Теперь он с трудом заставлял себя не закрывать глаза при свете солнца. В висках, ни на минуту не отпуская, стучала кровь; иглы света пронзали голову. Он уже ничего не мог есть, даже вода вызывала рвоту. Наступил день, когда он не смог подняться со своего ложа в пещере: черное пальто больше не грело, и он непрерывно дрожал. Он может умереть, дошло вдруг до него, он или его тело, это одно и то же; он будет лежать здесь, покуда лишайник на своде не потемнеет у него перед глазами, и здесь, в этой далекой пещере, останутся только его белые кости.
Он полз вниз по склону весь день. Ноги не держали его, в голове стучало, каждый раз, когда он глядел вниз, перед глазами начинало все плыть, и он хватался за землю и выжидал, пока не остановится это кружение. Он добрался до дороги, когда долину окутала тень, а к тому времени, как он вступил в город, угас последний свет. Аромат цветущих деревьев хлынул на него из сада. И голос — он звучал со всех сторон, спокойный ровный голос, тот самый, что он слышал в первый свой день в Принс-Альберте. Он стоял в начале Хай-стриг, среди зеленеющих садов, и как ни вслушивался, не мог различить слов, только далекий монотонный звук, который немного погодя слился с птичьим щебетом в ветвях деревьев, а потом заиграла музыка.

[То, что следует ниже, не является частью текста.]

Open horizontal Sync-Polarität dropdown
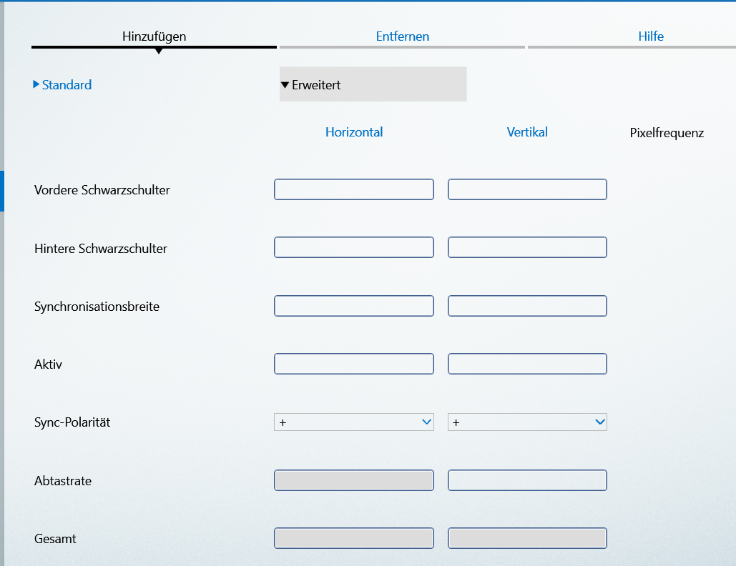(x=354, y=422)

На улицах никого не было. Он пристроился в подъезде у входа в банк, подложил под голову резиновый коврик. Скоро его тело остыло, и он начал дрожать. Он то проваливался в сон, то просыпался, стискивая челюсти от боли в голове. Луч фонарика разбудил его, но ему показалось, что это сон. В ответ на вопросы полицейских он бормотал что-то невнятное, вскрикивал, задыхался. „Нет!.. Нет!“ — повторял он, словно выкашливая из себя это слово. Ничего не понимая, зажав носы от смрада, который от него исходил, полицейские затолкали его в фургон и отвезли в полицейский участок, где заперли в камеру вместе с пятью другими бродягами; он бредил, его била дрожь.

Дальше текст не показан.